[Document and screenshot pointing rows]
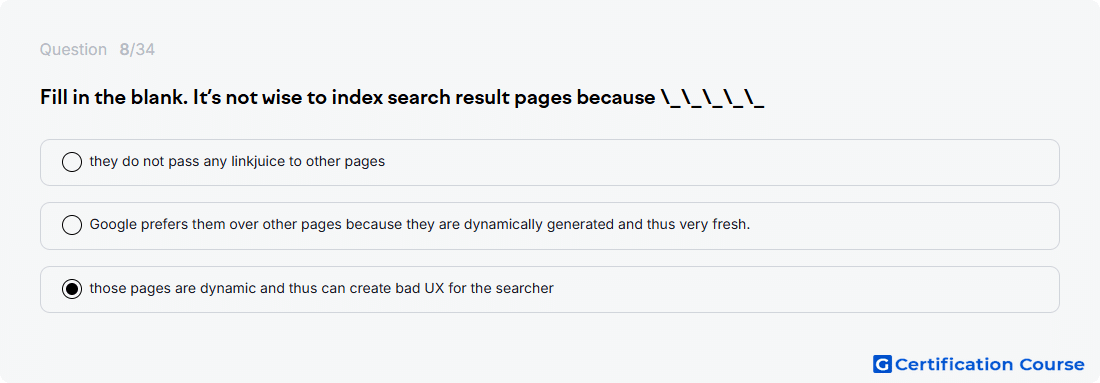
Task: Click the 'they do not pass any linkjuice' text
Action: coord(187,162)
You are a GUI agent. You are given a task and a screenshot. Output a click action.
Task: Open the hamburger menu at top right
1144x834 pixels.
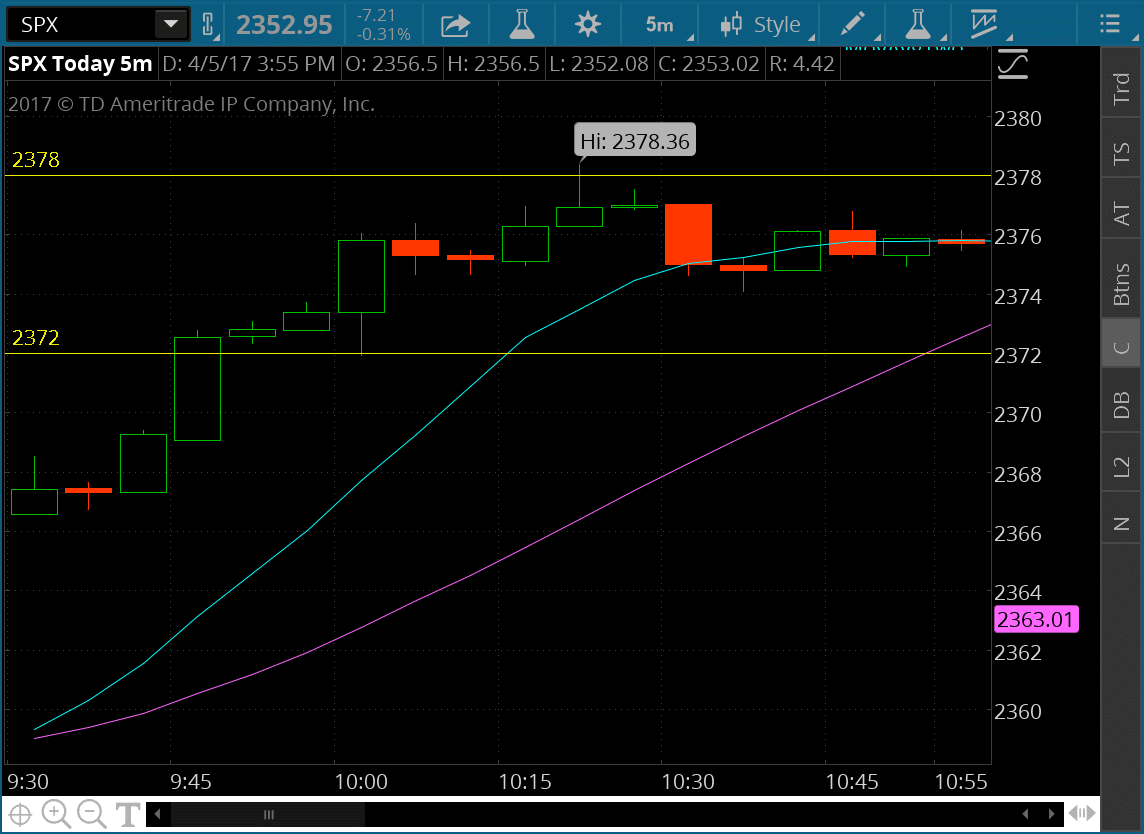(x=1110, y=24)
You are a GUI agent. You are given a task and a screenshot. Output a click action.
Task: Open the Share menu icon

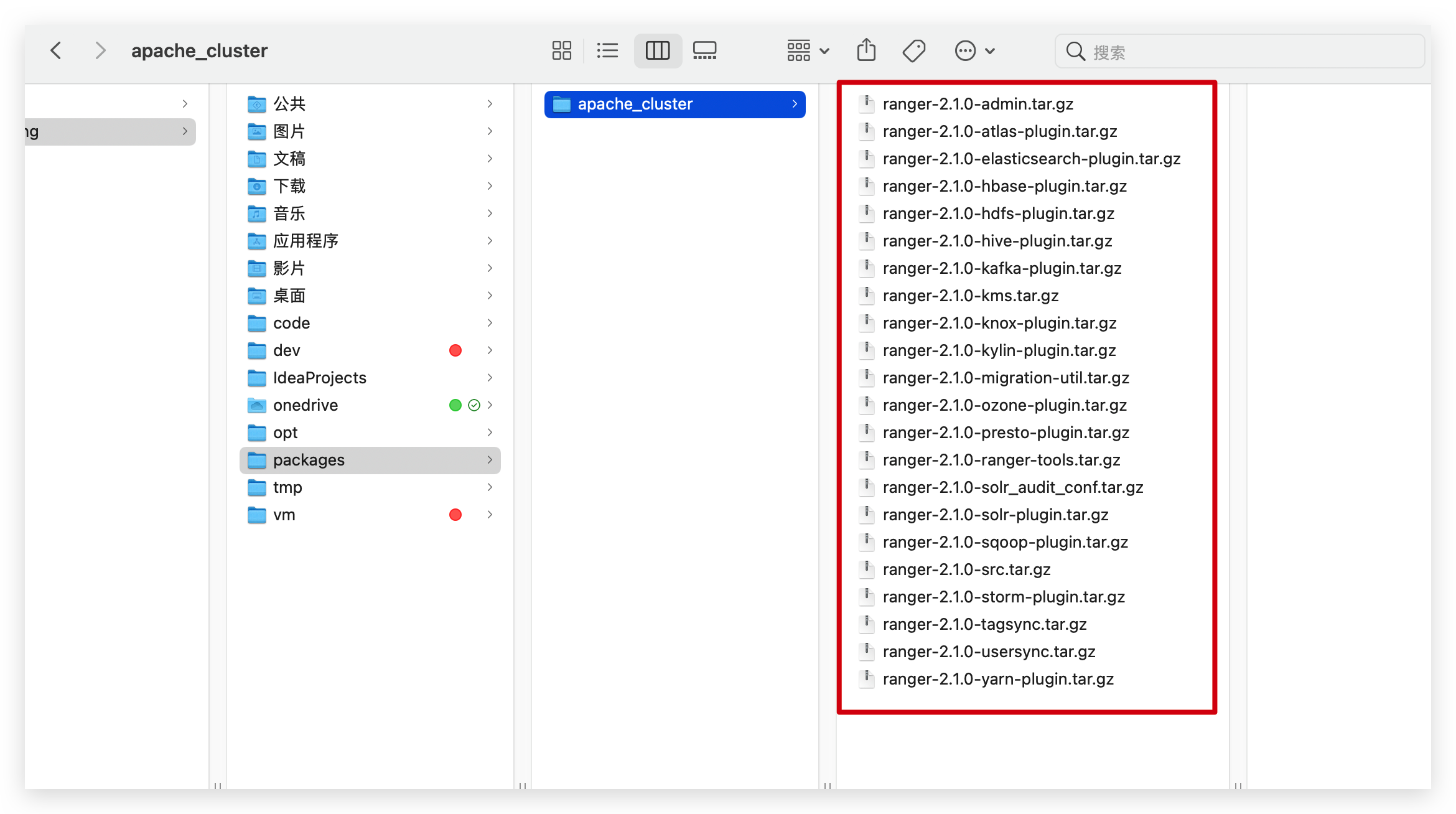[866, 50]
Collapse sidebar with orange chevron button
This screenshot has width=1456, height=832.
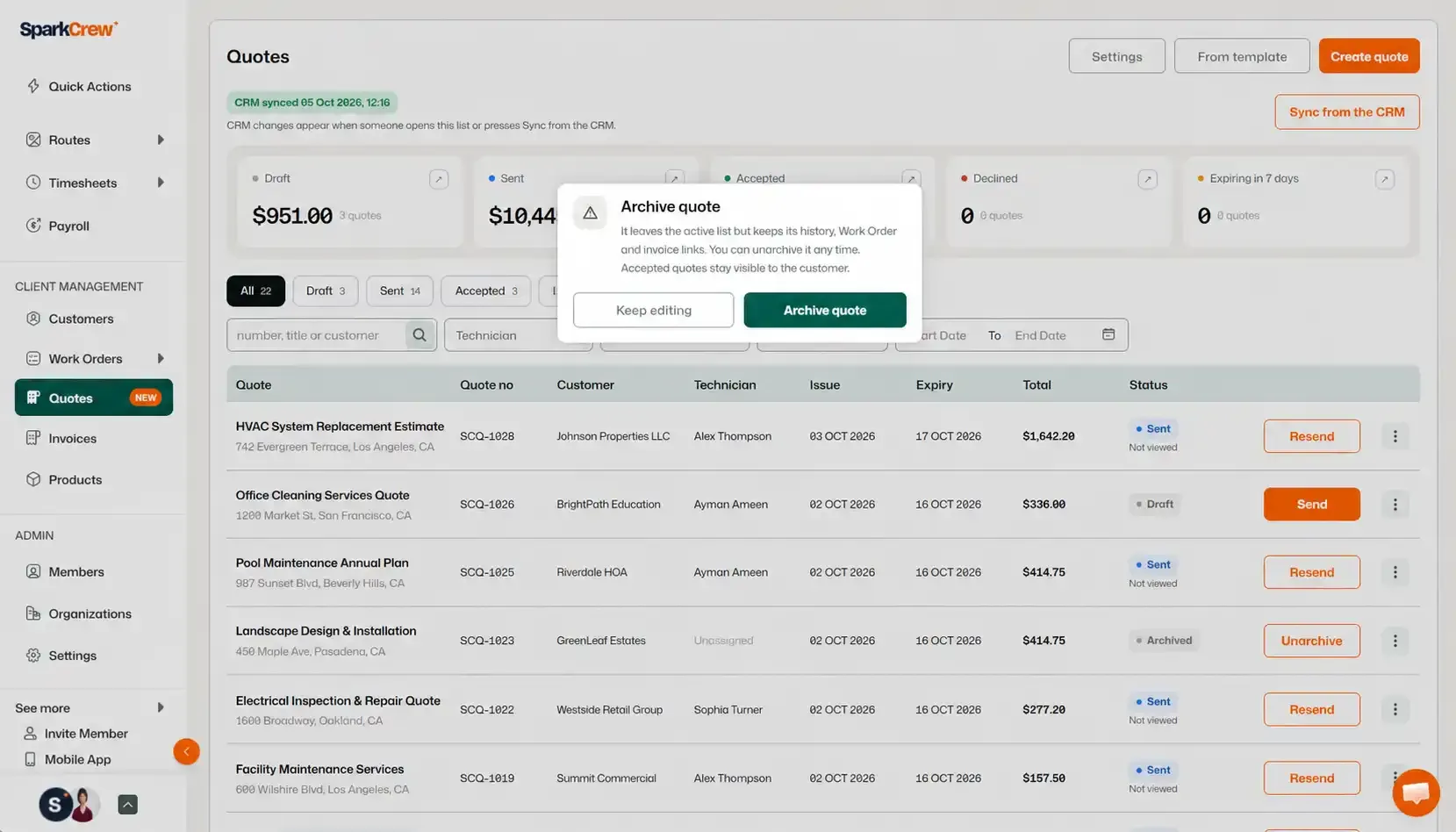coord(186,751)
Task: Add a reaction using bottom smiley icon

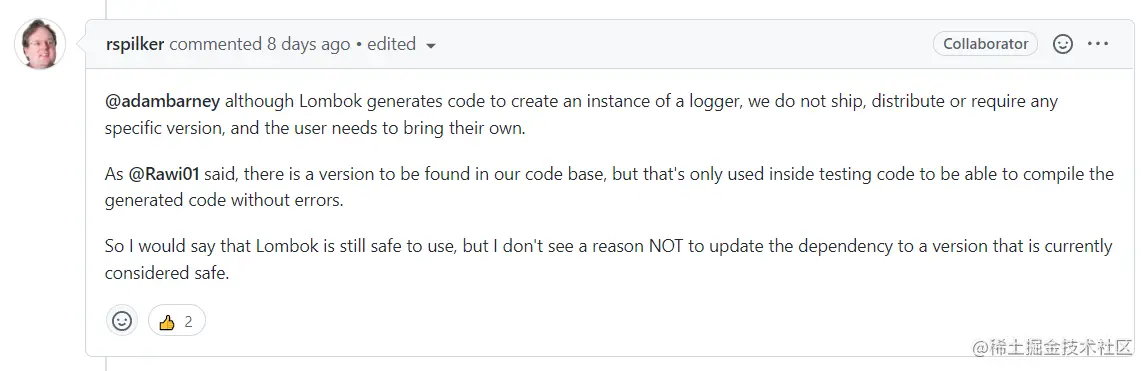Action: (x=122, y=321)
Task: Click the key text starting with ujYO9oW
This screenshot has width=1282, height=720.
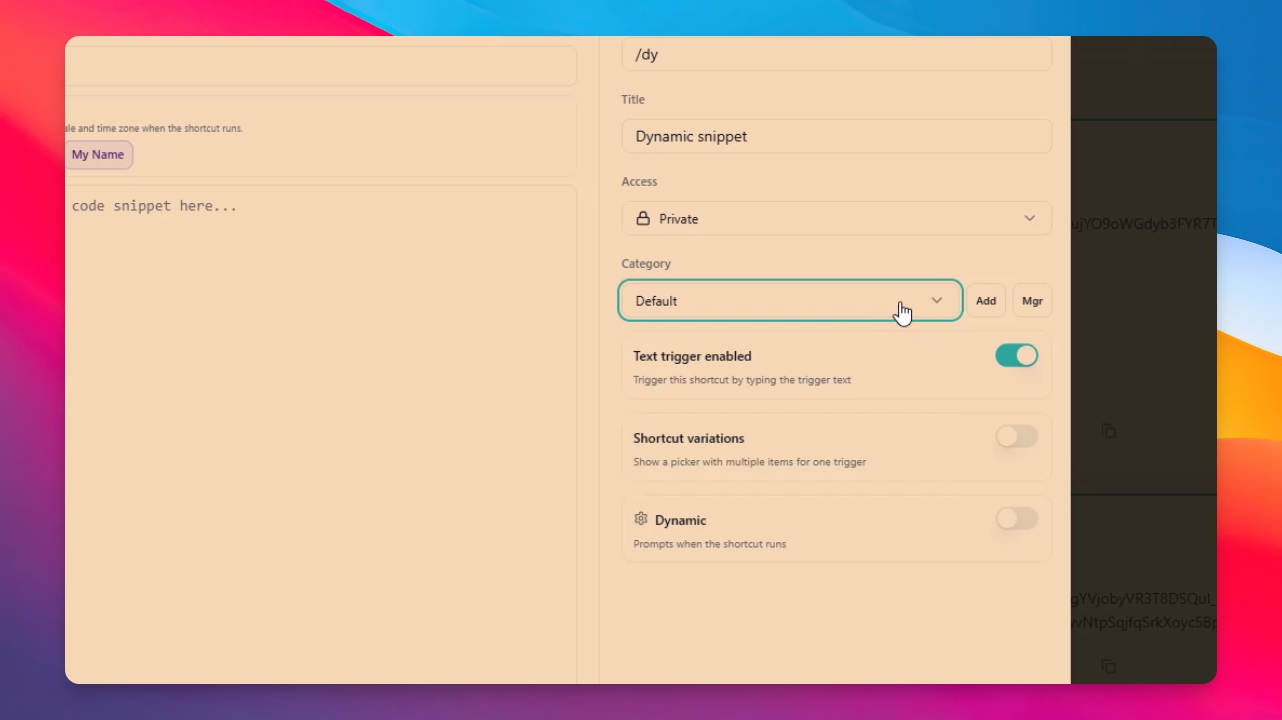Action: click(1144, 223)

_WHAT YOU HAVE TO DO_: Please write out the lines word for word, from the line with "Collapse sidebar with orange chevron button" through the end of the rows. Leave the pictures out.

_RESULT BELOW_:
Collapse sidebar with orange chevron button
This screenshot has width=1456, height=832.
coord(186,751)
Task: Add a reaction using bottom smiley icon

Action: (x=122, y=321)
Task: Click the key text starting with ujYO9oW
This screenshot has width=1282, height=720.
Action: click(1144, 223)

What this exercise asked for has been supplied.